Member of the Chamber of Deputies
- In office 1961–1969
- Constituency: 10th Departmental Group

Personal details
- Born: 23 June 1910 Santiago, Chile
- Died: 26 April 2011 (aged 100) Santa Cruz, Chile
- Political party: Social Christian Conservative Party (1946–1957); Christian Democratic Party (1957–2011);
- Spouse: Graciela Greve Silva
- Children: None
- Parent(s): Claudio Cancino Julia Téllez
- Profession: Physician

= Claudio Cancino =

Chilean physician and politician (1910–2011)

Claudio Fernando Cancino Téllez (23 June 1910 – 26 April 2011) was a Chilean surgeon and politician. He served as a deputy for San Fernando and Santa Cruz between 1961 and 1969.

== Biography ==
Cancino was born in Santiago on 23 June 1910, the son of Claudio Cancino and Julia Téllez. He completed his primary and secondary studies at the Colegio San Ignacio. He then attended the Pontifical Catholic University of Chile, the University of Concepción, and finally the University of Chile, graduating as a surgeon in 1937. Since 1930 he had worked as Chief Internist at the General Directorate of Prisons.
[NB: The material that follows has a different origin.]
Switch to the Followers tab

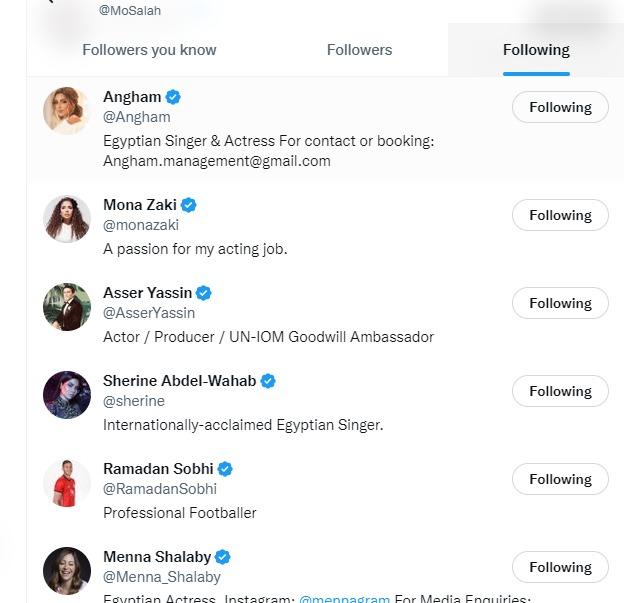coord(359,50)
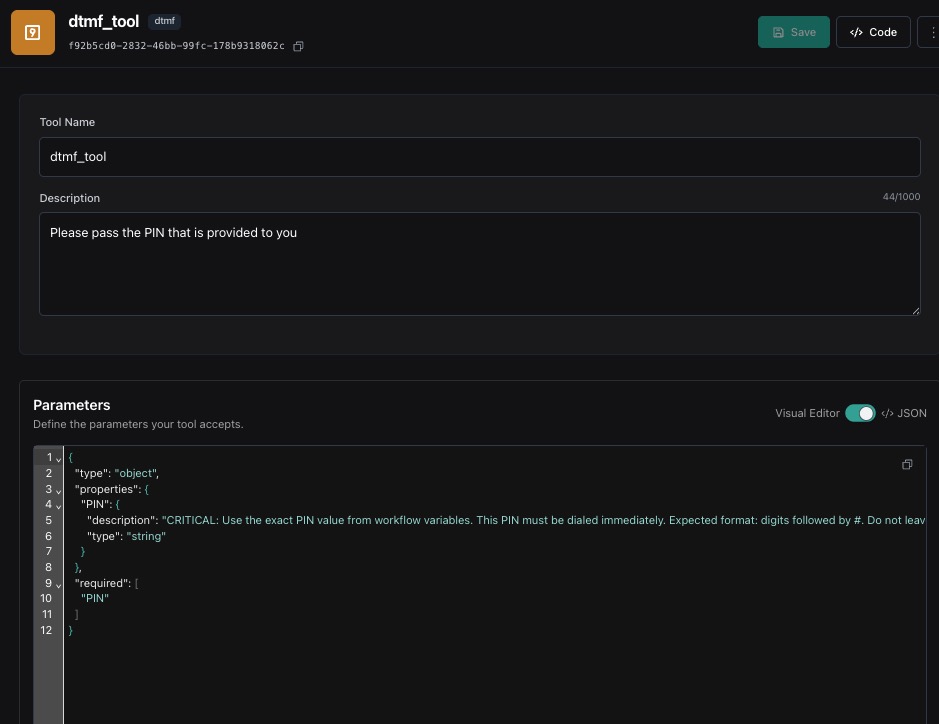The height and width of the screenshot is (724, 939).
Task: Collapse the PIN object on line 4
Action: 58,505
On 30 March 1940 he married the politician from Santa Cruz, Graciela Greve Silva (1913–2010). The couple had no children.
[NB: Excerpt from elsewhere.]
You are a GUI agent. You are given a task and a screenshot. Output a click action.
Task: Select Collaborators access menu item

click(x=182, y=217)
=== Professional career ===
Cancino began practicing medicine in 1939, when he was appointed Chief Physician of the Directorate of Pavement until 1950.

In 1950 he pursued postgraduate studies in Public Health and Hospital Administration. From that year he served as director of the Estación Central Sanitary Unit (1950–1952). He also worked as medical consultant for the Savings Bank of Public Employees and, between 1959 and 1960, was a member of the Council of the Hospital José Joaquín Aguirre.

Alongside his medical career, he engaged in agriculture, running his property Fundo Graciela de la Capellanía in Santa Cruz. He was also a member of the Chilean Medical Society.

=== Political career ===
Cancino joined the Social Christian Conservative Party in 1946, remaining until 1957, when he joined the Christian Democratic Party (PDC).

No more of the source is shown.